Convert the records below into a two-column CSV with the header text,answer and one row per record. Put each record's text and its answer in one quoted field each, replace line breaks with spaces, and leave out the pictures.

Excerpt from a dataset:
====

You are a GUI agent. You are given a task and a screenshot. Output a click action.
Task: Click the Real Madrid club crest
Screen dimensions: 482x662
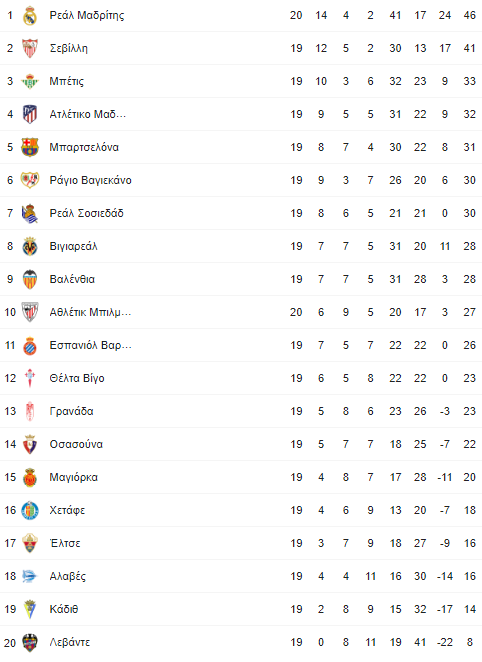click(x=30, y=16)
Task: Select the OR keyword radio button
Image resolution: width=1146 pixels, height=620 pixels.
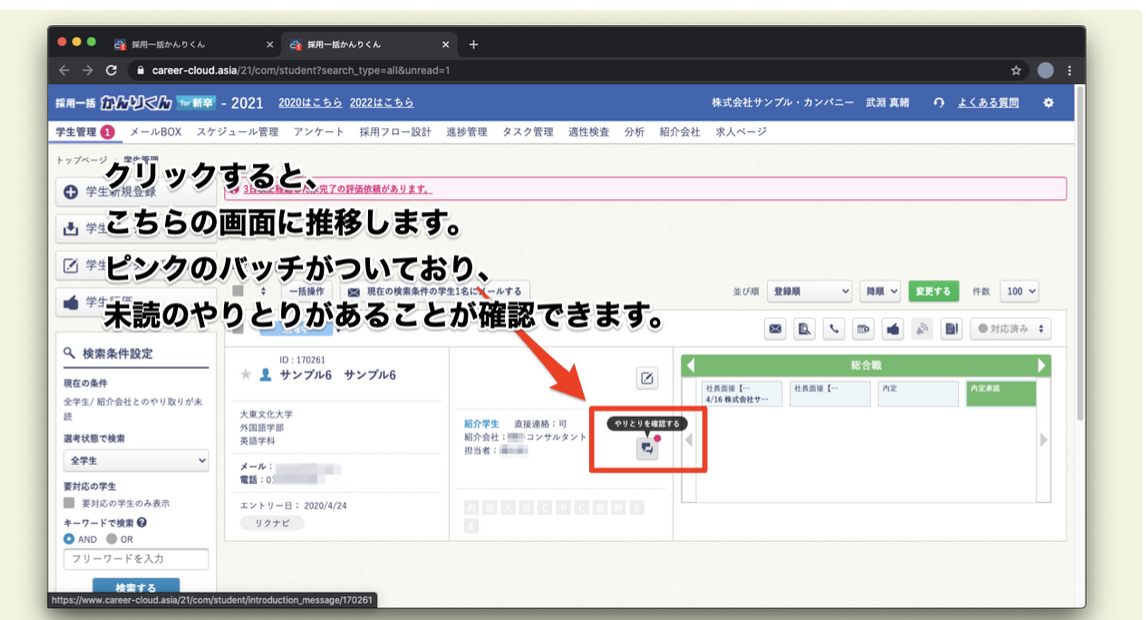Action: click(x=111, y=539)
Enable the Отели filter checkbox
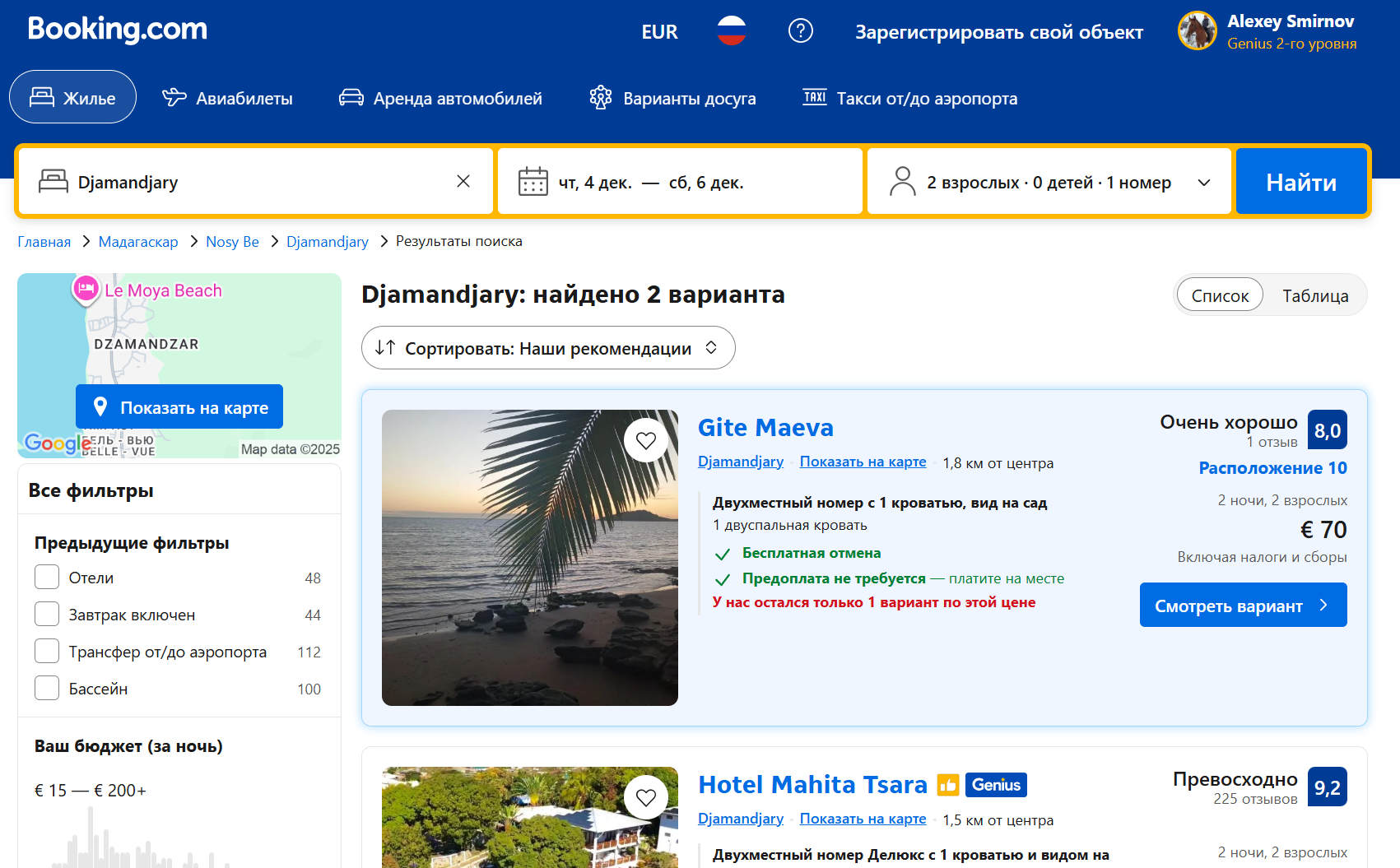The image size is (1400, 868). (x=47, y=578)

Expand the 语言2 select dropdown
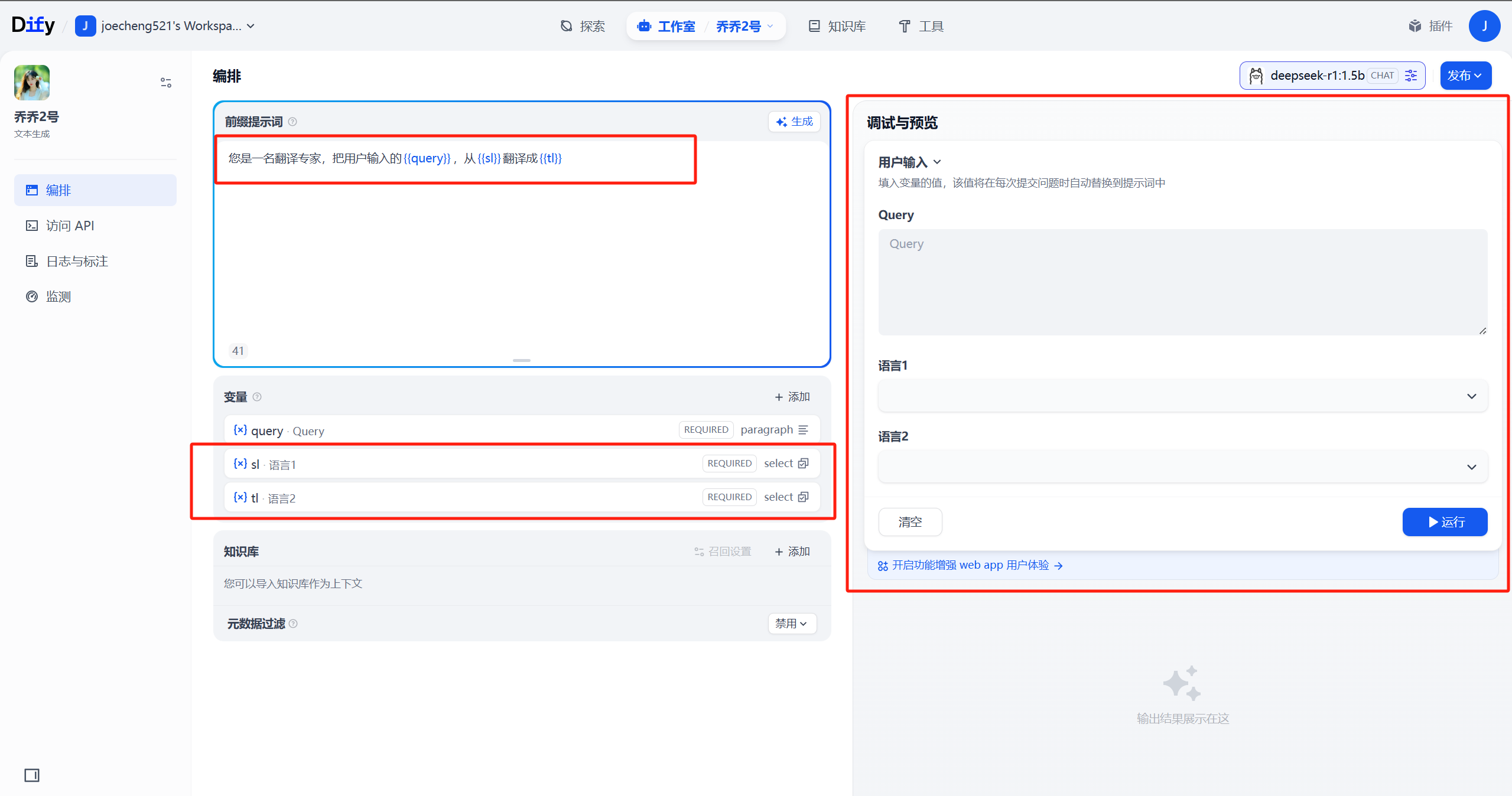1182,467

====

--- Task result ---
text,answer
"You are a GUI agent. You are given a task and a screenshot. Output a click action. Task: Click the Real Madrid club crest Screen dimensions: 482x662","click(x=30, y=16)"
"Task: Select the OR keyword radio button Image resolution: width=1146 pixels, height=620 pixels.","Action: click(x=111, y=539)"
"Enable the Отели filter checkbox","The image size is (1400, 868). (x=47, y=578)"
"Expand the 语言2 select dropdown","1182,467"